Eigentlich wollten drei Physiker nur untersuchen, wie sich Neutrinos in Materie verhalten. Doch dann stießen sie auf eine bisher unbekannte Verbindung zwischen allgegenwärtigen mathematischen Objekten, die selbst Mathematiker verblüfft.
Eine Person schreibt Gleichungen auf eine Glasscheibe. Interessant daran ist, dass sie anscheinend die ganze Zeit in Spiegelschrift schreibt.

An einem Morgen im August empfing der renommierte Mathematiker Terence Tao eine E-Mail von drei Physikern, die er nicht kannte. Darin erklärten sie, sie seien über eine einfache Formel gestolpert, die – falls sie richtig ist – eine unerwartete Beziehung zwischen den grundlegendsten Objekten der linearen Algebra herstellt.

»Die Formel sah zu gut aus, um wahr zu sein«, sagt Tao, der Professor an der University of California in Los Angeles sowie Träger der begehrten Fields-Medaille ist. »Etwas so Prägnantes und Einfaches – es hätte schon längst in Lehrbüchern stehen sollen«, fügt er hinzu. »Daher war mein erster Gedanke, dass die Arbeit einen Fehler enthalten musste.« Doch als er genauer über das Problem nachdachte, konnte er keinen solchen finden – die Physiker schienen Recht zu haben mit ihrer Formel.

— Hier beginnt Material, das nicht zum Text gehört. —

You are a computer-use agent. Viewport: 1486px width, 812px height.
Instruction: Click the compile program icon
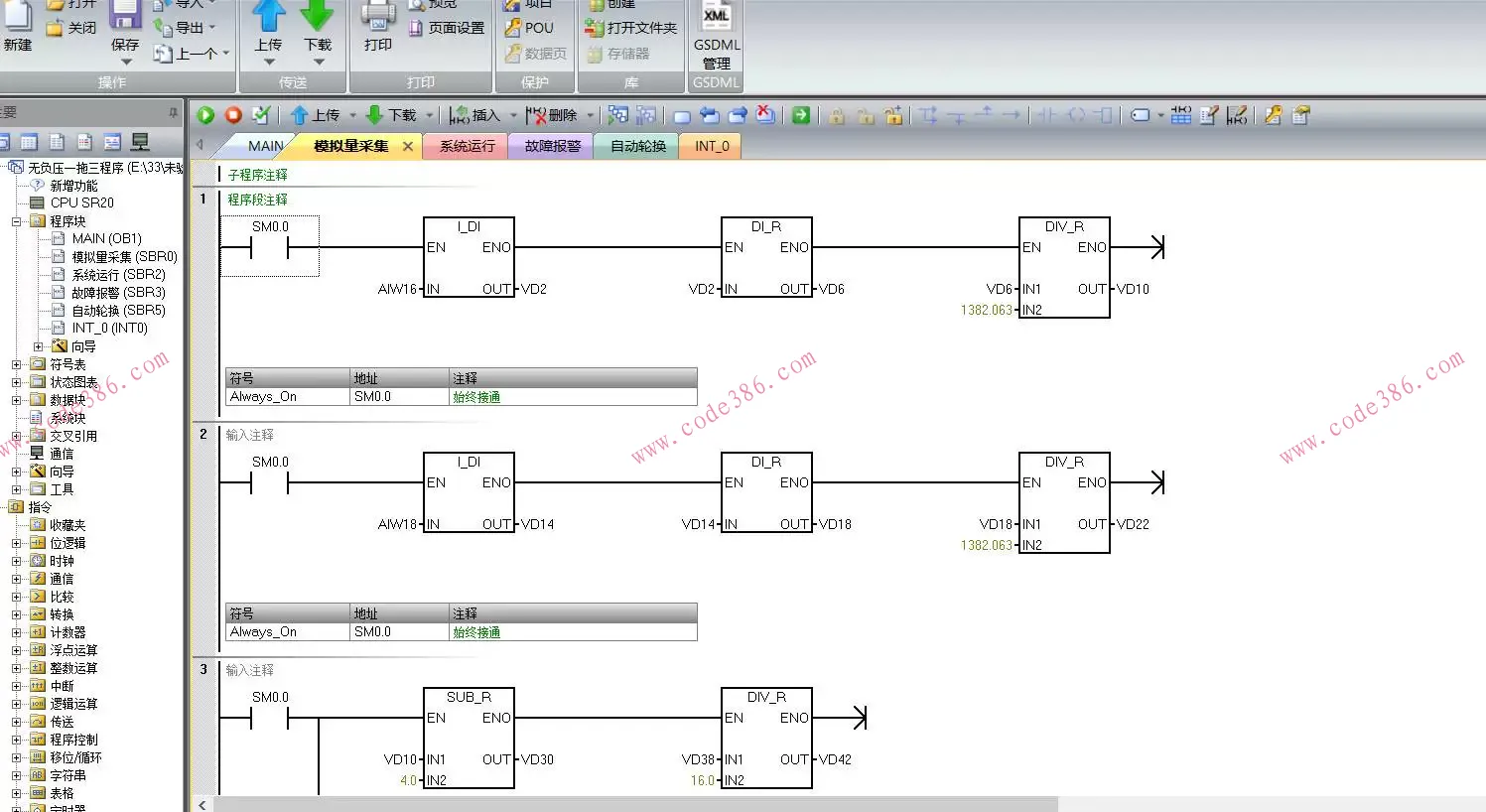coord(261,115)
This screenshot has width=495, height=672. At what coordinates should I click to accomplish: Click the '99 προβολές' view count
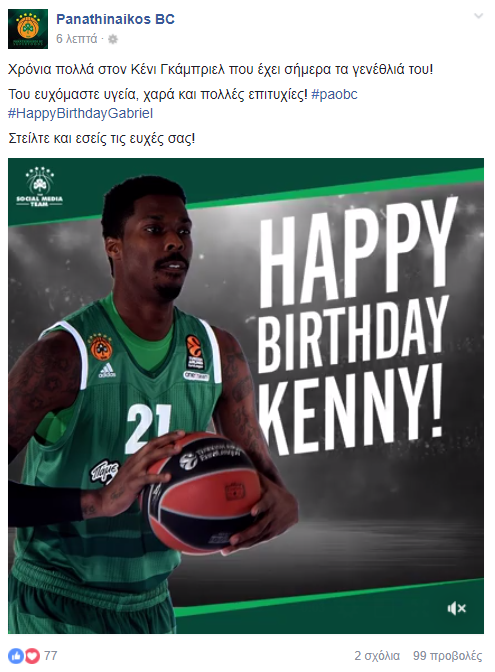(447, 656)
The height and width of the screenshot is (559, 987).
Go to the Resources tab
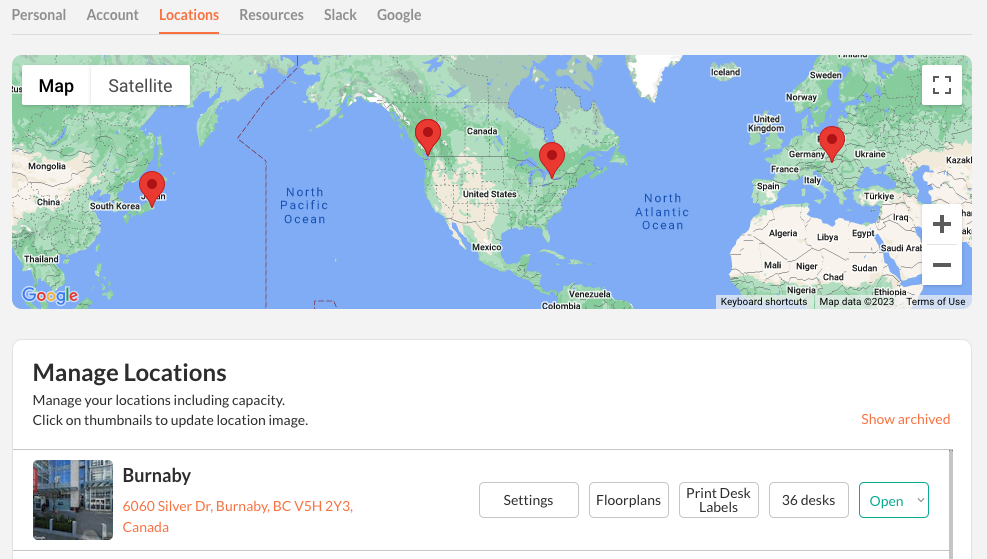(x=271, y=15)
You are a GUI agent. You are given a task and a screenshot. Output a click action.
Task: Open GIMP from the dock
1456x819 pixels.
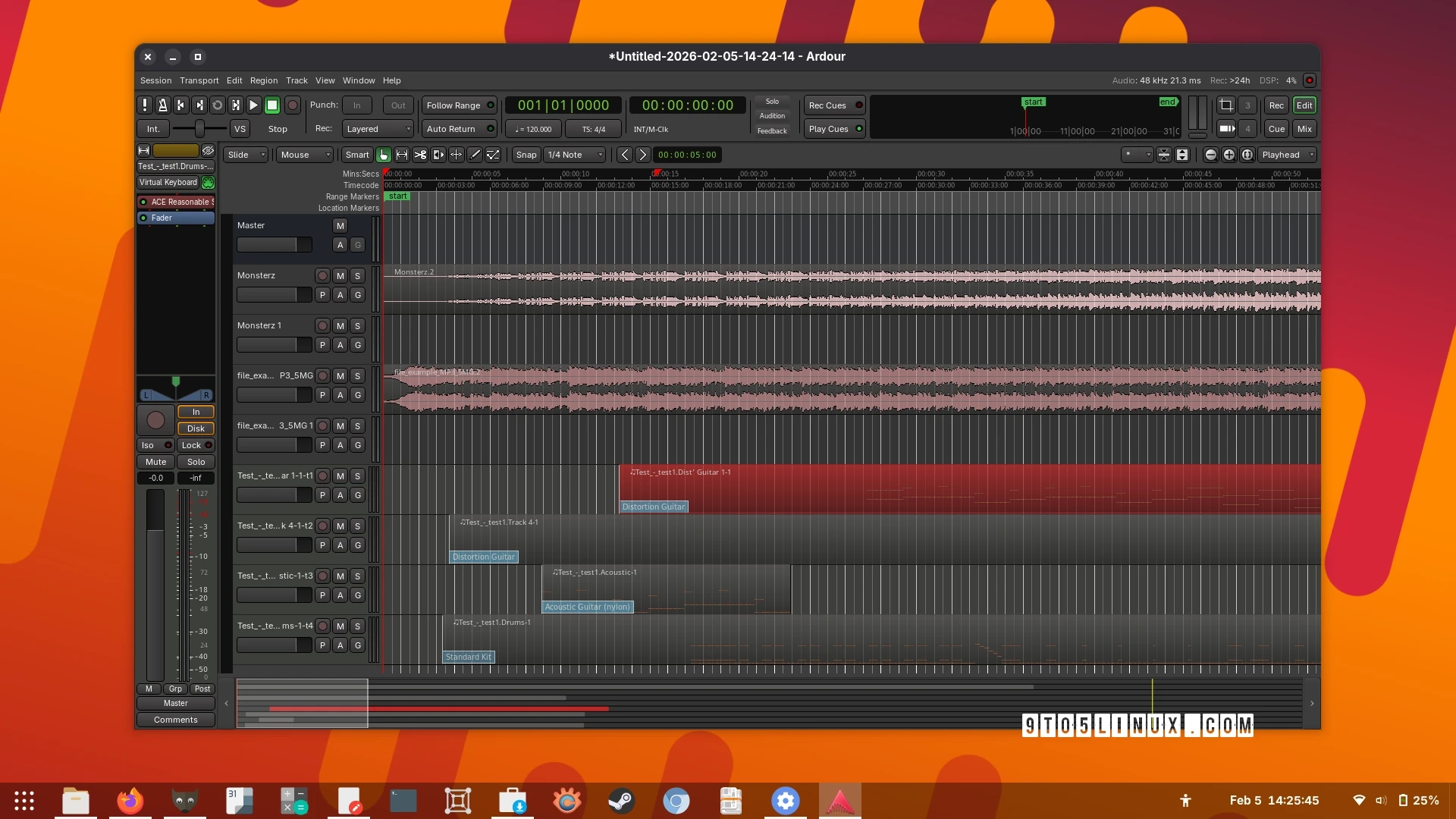(x=184, y=800)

Die drei Forscher, Stephen Parke vom Fermi National Accelerator Laboratory, Xining Zhang von der University of Chicago und Peter Denton vom Brookhaven National Laboratory, hatten den mathematischen Zusammenhang etwa zwei Monate zuvor bemerkt, als sie sich mit Neutrinos beschäftigten – geisterhaften Elementarteilchen, die im Universum allgegenwärtig sind. Dabei fiel ihnen auf, dass sich die schwer zu berechnenden Eigenvektoren, die beschreiben, wie sich Neutrinos in Materie ausbreiten, aus den Eigenwerten ergeben, die deutlich einfacher zu bestimmen sind. Die Physiker vermuteten daraufhin, dass diese Beziehung offenbar auch über ihren Spezialfall hinaus gilt.

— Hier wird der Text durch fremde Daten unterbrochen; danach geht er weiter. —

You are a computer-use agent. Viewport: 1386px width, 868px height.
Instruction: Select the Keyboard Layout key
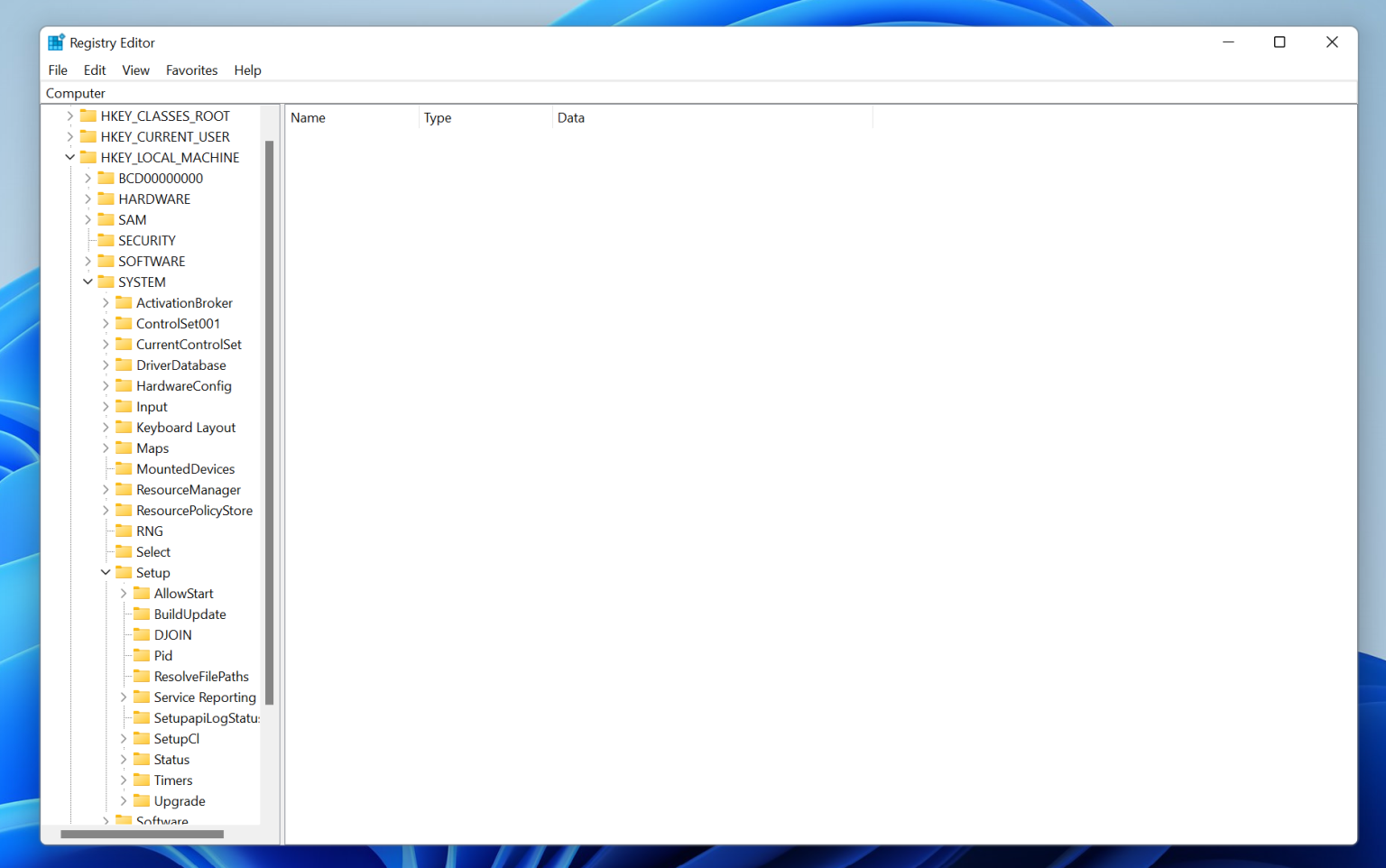pyautogui.click(x=186, y=427)
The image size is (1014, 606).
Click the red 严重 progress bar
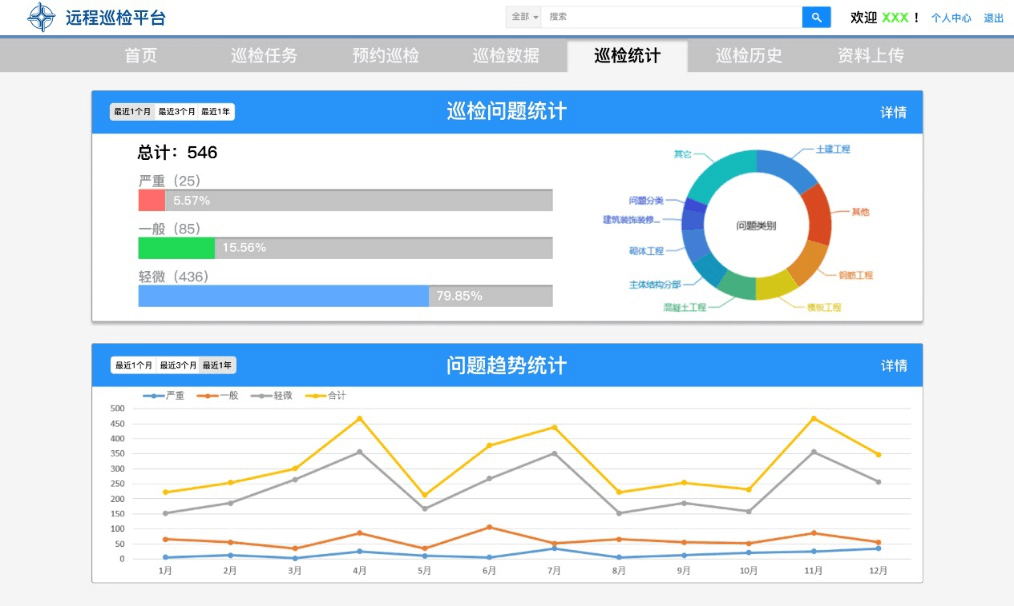(x=151, y=201)
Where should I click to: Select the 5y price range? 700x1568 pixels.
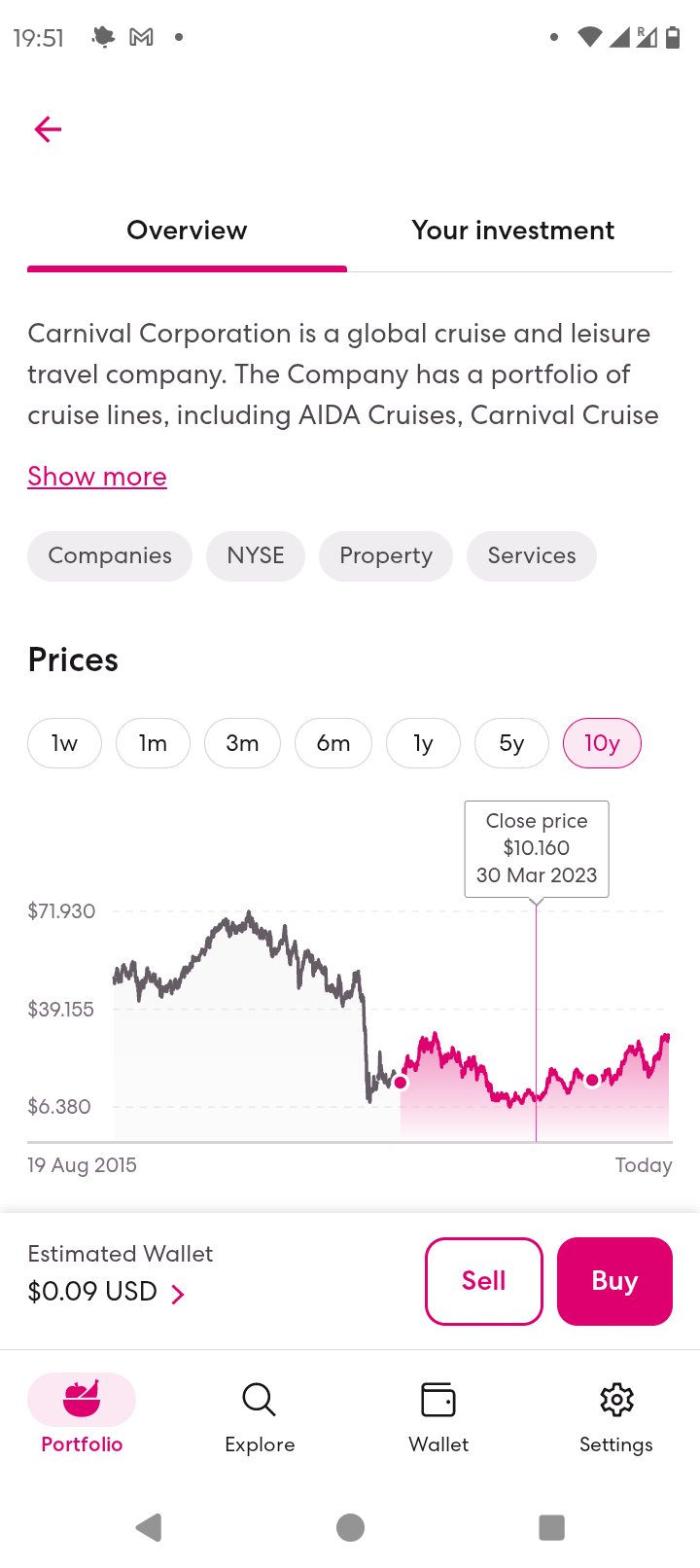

Für die Experten war das eine große Überraschung, schließlich widmen sich Mathematiker, Physiker und Ingenieure seit dem 18. Jahrhundert den allgegenwärtigen Eigenvektoren und Eigenwerten. Um auszuschließen, dass sie einen längst bekannten Zusammenhang entdeckt hatten, durchsuchten die drei Forscher etliche Fachbücher nach einer solchen Formel – vergebens.

Sie entschieden sich daher, Tao zu kontaktieren, trotz eines Hinweises auf seiner Website, der vor solchen Anfragen abriet. »Knapp zwei Stunden später erhielten wir eine Antwort, in der Tao sagte, er habe eine solche Verbindung noch nie zuvor gesehen«, erinnert sich Parke. Zudem enthielt die E-Mail drei unabhängige Beweise der mathematischen Identität.

Danach ging alles sehr schnell. Eineinhalb Wochen später veröffentlichten die drei Physiker zusammen mit Tao ihr Ergebnis online auf dem Preprint-Server ArXiv. Derzeit prüft das Fachjournal »Communications in Mathematical Physics« ihre Arbeit. In einem separaten Aufsatz, das dem »Journal of High Energy Physics« vorliegt, nutzten Denton, Parke und Zhang ihre Formel, um die Gleichungen für Neutrinos zu vereinfachen.

Die Mathematik des Drehens und Streckens

Experten gehen davon aus, dass sich künftig etliche weitere Anwendungen ergeben werden, weil so viele naturwissenschaftliche Probleme mit der Berechnung von Eigenvektoren und Eigenwerten zusammenhängen. Der Grund dafür ist, dass sie lineare Transformationen charakterisieren, die ein Objekt dehnen, stauchen, drehen oder anderweitig verändern. Solche Transformationen lassen sich durch zweidimensionale Listen aus Zahlen darstellen, so genannte Matrizen.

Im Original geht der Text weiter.